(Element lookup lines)
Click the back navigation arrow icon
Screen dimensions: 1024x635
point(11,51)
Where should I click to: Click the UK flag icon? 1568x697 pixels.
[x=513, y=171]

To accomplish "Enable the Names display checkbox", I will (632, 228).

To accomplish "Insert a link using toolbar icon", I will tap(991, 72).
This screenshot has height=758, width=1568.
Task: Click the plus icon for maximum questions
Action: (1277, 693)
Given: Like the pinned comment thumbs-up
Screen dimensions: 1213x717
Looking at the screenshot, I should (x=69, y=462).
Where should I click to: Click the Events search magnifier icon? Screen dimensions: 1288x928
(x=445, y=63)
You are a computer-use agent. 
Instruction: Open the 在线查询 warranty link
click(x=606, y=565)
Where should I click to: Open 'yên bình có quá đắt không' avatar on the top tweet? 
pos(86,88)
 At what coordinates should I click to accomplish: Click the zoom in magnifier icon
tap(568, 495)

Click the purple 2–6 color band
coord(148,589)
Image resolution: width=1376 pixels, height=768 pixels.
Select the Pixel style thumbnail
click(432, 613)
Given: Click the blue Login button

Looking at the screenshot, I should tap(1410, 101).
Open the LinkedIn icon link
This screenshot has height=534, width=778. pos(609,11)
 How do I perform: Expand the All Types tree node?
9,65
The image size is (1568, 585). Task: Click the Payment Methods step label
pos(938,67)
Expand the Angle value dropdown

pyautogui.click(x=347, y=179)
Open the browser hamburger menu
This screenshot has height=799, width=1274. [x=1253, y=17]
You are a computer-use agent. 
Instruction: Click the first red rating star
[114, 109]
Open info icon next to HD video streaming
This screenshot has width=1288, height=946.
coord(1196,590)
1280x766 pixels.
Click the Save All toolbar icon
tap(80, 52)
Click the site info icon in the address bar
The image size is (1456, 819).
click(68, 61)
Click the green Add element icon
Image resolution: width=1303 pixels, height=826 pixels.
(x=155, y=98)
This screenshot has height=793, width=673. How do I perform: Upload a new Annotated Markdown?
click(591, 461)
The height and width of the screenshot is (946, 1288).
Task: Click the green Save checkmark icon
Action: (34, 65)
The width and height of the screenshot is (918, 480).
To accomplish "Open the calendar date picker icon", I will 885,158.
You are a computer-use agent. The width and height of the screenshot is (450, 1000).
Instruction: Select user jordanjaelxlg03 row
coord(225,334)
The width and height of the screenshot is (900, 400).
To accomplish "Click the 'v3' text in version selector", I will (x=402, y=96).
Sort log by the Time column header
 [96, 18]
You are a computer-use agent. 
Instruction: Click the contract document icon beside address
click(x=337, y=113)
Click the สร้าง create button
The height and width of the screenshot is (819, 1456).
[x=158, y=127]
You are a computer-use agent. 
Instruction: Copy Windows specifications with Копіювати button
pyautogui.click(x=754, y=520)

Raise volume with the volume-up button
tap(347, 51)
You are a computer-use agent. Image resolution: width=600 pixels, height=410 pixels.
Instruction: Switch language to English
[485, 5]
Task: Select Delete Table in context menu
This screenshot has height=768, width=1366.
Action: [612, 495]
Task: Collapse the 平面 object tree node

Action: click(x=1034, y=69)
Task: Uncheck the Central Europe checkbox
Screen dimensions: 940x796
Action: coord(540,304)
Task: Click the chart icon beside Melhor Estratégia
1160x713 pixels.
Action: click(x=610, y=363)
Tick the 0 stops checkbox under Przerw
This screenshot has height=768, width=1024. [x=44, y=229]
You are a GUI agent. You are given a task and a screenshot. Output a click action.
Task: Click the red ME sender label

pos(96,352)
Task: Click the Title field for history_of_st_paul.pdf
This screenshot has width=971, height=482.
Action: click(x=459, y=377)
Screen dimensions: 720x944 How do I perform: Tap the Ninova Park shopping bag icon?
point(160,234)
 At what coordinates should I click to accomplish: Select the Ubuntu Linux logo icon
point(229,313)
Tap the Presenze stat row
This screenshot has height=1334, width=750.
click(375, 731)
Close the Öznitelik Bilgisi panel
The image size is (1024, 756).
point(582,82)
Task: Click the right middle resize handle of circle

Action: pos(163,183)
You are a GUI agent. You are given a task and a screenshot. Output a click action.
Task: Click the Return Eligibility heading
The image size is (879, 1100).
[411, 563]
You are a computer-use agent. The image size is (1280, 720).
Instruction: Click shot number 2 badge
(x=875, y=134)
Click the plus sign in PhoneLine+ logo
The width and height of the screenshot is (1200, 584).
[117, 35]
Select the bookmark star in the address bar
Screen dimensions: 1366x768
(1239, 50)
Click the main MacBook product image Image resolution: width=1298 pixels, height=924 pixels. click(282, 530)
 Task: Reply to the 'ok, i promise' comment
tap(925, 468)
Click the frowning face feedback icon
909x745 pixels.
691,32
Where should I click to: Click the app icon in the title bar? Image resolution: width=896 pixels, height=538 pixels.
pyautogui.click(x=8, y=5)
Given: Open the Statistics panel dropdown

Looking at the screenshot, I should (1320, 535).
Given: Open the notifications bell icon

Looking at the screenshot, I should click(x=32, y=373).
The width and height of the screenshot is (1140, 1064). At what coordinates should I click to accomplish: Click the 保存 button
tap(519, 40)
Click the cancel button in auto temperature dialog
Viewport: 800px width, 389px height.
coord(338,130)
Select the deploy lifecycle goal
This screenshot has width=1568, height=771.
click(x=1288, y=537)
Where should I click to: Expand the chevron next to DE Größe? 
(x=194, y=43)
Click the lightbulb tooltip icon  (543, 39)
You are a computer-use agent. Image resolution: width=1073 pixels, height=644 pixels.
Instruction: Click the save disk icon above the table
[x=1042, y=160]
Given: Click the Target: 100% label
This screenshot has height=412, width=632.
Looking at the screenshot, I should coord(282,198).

→ WHAT YOU NEED TO DO: Can you copy out every one of the lines above word for word, keeping each character unchanged?

→ THE ANSWER:
Click the back navigation arrow icon
Screen dimensions: 1024x635
point(11,51)
Where should I click to: Click the UK flag icon? 1568x697 pixels.
[x=513, y=171]

To accomplish "Enable the Names display checkbox", I will (632, 228).

To accomplish "Insert a link using toolbar icon", I will tap(991, 72).
This screenshot has height=758, width=1568.
Task: Click the plus icon for maximum questions
Action: (1277, 693)
Given: Like the pinned comment thumbs-up
Screen dimensions: 1213x717
Looking at the screenshot, I should (x=69, y=462).
Where should I click to: Click the Events search magnifier icon? Screen dimensions: 1288x928
(x=445, y=63)
You are a computer-use agent. 
Instruction: Open the 在线查询 warranty link
click(x=606, y=565)
Where should I click to: Open 'yên bình có quá đắt không' avatar on the top tweet? 
pos(86,88)
 At what coordinates should I click to accomplish: Click the zoom in magnifier icon
tap(568, 495)

Click the purple 2–6 color band
coord(148,589)
Image resolution: width=1376 pixels, height=768 pixels.
Select the Pixel style thumbnail
click(432, 613)
Given: Click the blue Login button

Looking at the screenshot, I should tap(1410, 101).
Open the LinkedIn icon link
This screenshot has height=534, width=778. pos(609,11)
 How do I perform: Expand the All Types tree node?
9,65
The image size is (1568, 585). Task: Click the Payment Methods step label
pos(938,67)
Expand the Angle value dropdown

pyautogui.click(x=347, y=179)
Open the browser hamburger menu
This screenshot has height=799, width=1274. [x=1253, y=17]
You are a computer-use agent. 
Instruction: Click the first red rating star
[114, 109]
Open info icon next to HD video streaming
This screenshot has width=1288, height=946.
coord(1196,590)
1280x766 pixels.
Click the Save All toolbar icon
tap(80, 52)
Click the site info icon in the address bar
The image size is (1456, 819).
click(68, 61)
Click the green Add element icon
Image resolution: width=1303 pixels, height=826 pixels.
(x=155, y=98)
This screenshot has height=793, width=673. How do I perform: Upload a new Annotated Markdown?
click(591, 461)
The height and width of the screenshot is (946, 1288).
Task: Click the green Save checkmark icon
Action: (34, 65)
The width and height of the screenshot is (918, 480).
To accomplish "Open the calendar date picker icon", I will 885,158.
You are a computer-use agent. The width and height of the screenshot is (450, 1000).
Instruction: Select user jordanjaelxlg03 row
coord(225,334)
The width and height of the screenshot is (900, 400).
To accomplish "Click the 'v3' text in version selector", I will (x=402, y=96).
Sort log by the Time column header
 [96, 18]
You are a computer-use agent. 
Instruction: Click the contract document icon beside address
click(x=337, y=113)
Click the สร้าง create button
The height and width of the screenshot is (819, 1456).
[x=158, y=127]
You are a computer-use agent. 
Instruction: Copy Windows specifications with Копіювати button
pyautogui.click(x=754, y=520)

Raise volume with the volume-up button
tap(347, 51)
You are a computer-use agent. Image resolution: width=600 pixels, height=410 pixels.
Instruction: Switch language to English
[485, 5]
Task: Select Delete Table in context menu
This screenshot has height=768, width=1366.
Action: [612, 495]
Task: Collapse the 平面 object tree node

Action: click(x=1034, y=69)
Task: Uncheck the Central Europe checkbox
Screen dimensions: 940x796
Action: coord(540,304)
Task: Click the chart icon beside Melhor Estratégia
1160x713 pixels.
Action: click(x=610, y=363)
Tick the 0 stops checkbox under Przerw
This screenshot has height=768, width=1024. [x=44, y=229]
You are a GUI agent. You are given a task and a screenshot. Output a click action.
Task: Click the red ME sender label

pos(96,352)
Task: Click the Title field for history_of_st_paul.pdf
This screenshot has width=971, height=482.
Action: click(x=459, y=377)
Screen dimensions: 720x944 How do I perform: Tap the Ninova Park shopping bag icon?
point(160,234)
 At what coordinates should I click to accomplish: Select the Ubuntu Linux logo icon
point(229,313)
Tap the Presenze stat row
This screenshot has height=1334, width=750.
click(375, 731)
Close the Öznitelik Bilgisi panel
The image size is (1024, 756).
point(582,82)
Task: Click the right middle resize handle of circle

Action: pos(163,183)
You are a GUI agent. You are given a task and a screenshot. Output a click action.
Task: Click the Return Eligibility heading
The image size is (879, 1100).
[411, 563]
You are a computer-use agent. The image size is (1280, 720).
Instruction: Click shot number 2 badge
(x=875, y=134)
Click the plus sign in PhoneLine+ logo
The width and height of the screenshot is (1200, 584).
[117, 35]
Select the bookmark star in the address bar
Screen dimensions: 1366x768
(1239, 50)
Click the main MacBook product image Image resolution: width=1298 pixels, height=924 pixels. click(282, 530)
 Task: Reply to the 'ok, i promise' comment
tap(925, 468)
Click the frowning face feedback icon
909x745 pixels.
691,32
Where should I click to: Click the app icon in the title bar? Image resolution: width=896 pixels, height=538 pixels.
pyautogui.click(x=8, y=5)
Given: Open the Statistics panel dropdown

Looking at the screenshot, I should (1320, 535).
Given: Open the notifications bell icon

Looking at the screenshot, I should click(x=32, y=373).
The width and height of the screenshot is (1140, 1064). At what coordinates should I click to accomplish: Click the 保存 button
tap(519, 40)
Click the cancel button in auto temperature dialog
Viewport: 800px width, 389px height.
coord(338,130)
Select the deploy lifecycle goal
This screenshot has width=1568, height=771.
click(x=1288, y=537)
Where should I click to: Expand the chevron next to DE Größe? 
(x=194, y=43)
Click the lightbulb tooltip icon  (543, 39)
You are a computer-use agent. Image resolution: width=1073 pixels, height=644 pixels.
Instruction: Click the save disk icon above the table
[x=1042, y=160]
Given: Click the Target: 100% label
This screenshot has height=412, width=632.
Looking at the screenshot, I should coord(282,198).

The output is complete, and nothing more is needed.